Saturday 27 October 2018

New cover: The Queen's Letters

Time to reveal the cover for The Queen's Letters!
This is Book 3 in the Scottish Queen Trilogy and I plan to publish it mid-November. That gives me time for last minute checks so that it will be typo-free.

Here are the opening lines:

May 14th 1544

Matho tilted his stool until his shoulders touched the sun heated stone of the tavern behind him and let out an involuntary yelp. “God’s blood,” he muttered, hitching his jerkin between himself and the wall. “Wouldn’t ye think there’d be a breath of wind up there somewhere?” For days now, the east coast of Scotland had sweltered in sunshine with only the merest hint of a breeze.

“Aye.” Jordie consulted the cards in his hand and flipped one onto the mounting block built into the inn wall beside them. “Ye can wait weeks fer the wind ye want. It’s been blowin’ up out o’ the sou’west for days now.”

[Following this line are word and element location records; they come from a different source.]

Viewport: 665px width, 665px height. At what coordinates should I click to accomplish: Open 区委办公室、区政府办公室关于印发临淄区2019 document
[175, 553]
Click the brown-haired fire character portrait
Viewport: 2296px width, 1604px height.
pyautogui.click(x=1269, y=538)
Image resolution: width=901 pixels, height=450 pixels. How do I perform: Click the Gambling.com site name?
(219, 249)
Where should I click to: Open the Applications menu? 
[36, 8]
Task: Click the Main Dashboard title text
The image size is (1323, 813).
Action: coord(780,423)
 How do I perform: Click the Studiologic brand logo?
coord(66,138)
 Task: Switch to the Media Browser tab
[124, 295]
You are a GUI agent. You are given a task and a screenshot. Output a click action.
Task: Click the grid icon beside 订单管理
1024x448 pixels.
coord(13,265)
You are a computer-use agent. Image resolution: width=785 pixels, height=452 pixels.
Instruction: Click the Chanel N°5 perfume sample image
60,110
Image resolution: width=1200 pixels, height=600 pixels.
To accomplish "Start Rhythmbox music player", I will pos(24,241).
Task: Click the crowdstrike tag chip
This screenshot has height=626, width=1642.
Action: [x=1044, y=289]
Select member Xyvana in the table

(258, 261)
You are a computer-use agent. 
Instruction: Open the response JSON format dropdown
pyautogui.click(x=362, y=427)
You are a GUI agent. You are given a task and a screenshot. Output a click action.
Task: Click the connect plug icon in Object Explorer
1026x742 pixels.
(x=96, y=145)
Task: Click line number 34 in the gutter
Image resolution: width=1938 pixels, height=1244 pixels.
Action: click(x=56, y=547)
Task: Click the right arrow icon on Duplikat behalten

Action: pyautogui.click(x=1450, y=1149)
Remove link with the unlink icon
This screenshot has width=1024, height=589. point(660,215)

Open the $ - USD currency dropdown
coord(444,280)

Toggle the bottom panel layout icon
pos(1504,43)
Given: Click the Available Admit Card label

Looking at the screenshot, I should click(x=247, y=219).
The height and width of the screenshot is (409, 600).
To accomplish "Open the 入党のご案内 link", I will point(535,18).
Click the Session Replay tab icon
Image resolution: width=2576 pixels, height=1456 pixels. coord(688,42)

“Not today, it isn’t. There’s no wind at all.” Matho wiped sweat from his face with the tail of his already damp shirt and picked up his cards again. “I’m not asking for much,” he added plaintively. “All I need is a wind that’ll get me to France.”

“Isn’t it allus the same, though?” The inn-keeper’s son was thirty if he was a day, but Jordie’s plumpness and lack of beard made him seem much younger. “Say ye want tae sail north tae Aberdeen and ye’ll get nowt but a wind that’ll take ye south. Venture a wee word that it’s France yer after an all ye’ll to get is one gannin’ north.”

“I don’t want to go to Norway, Jordie. France’ll do fine.” Matho dragged his hair away from his damp forehead. Days this warm were rare in Scotland and a windless one was very nearly unheard of so close to the sea. Seawater swirled around the posts of St. Andrews wharf, fishing cobles stood idle at their mooring and the smell of seaweed and fish numbed the nose to everything but the thick, heavy smell of hot pitch from the sailor busily painting his boat thirty paces away.
“The English were damned lucky with the wind back at the beginning of the month,” Jordie remarked. “It blew from the south just when they wanted it.”

Matho scowled. The English attack on Edinburgh held unpleasant memories for everyone, and especially for him. If Phemie had not died that day, they would have been married now and living happily in his cottage in Aydon. The memory of her lying on the grass, her throat savagely cut by English soldiers, rose from the back of his mind. Abruptly he pushed away from the wall, scattering cards across the stone block. “I’m fed up with cards and days too hot to bear, and by God, I’m fed up with this miserable town. I know the streets down to the last stone sett and every pathetic excuse for an inn on this foreshore. Another day of it, and I’ll go mad.”


“Yer getting restless,” Jordie said placidly, squinting up at him through a lock of hair. “I can understand it, reet enough.”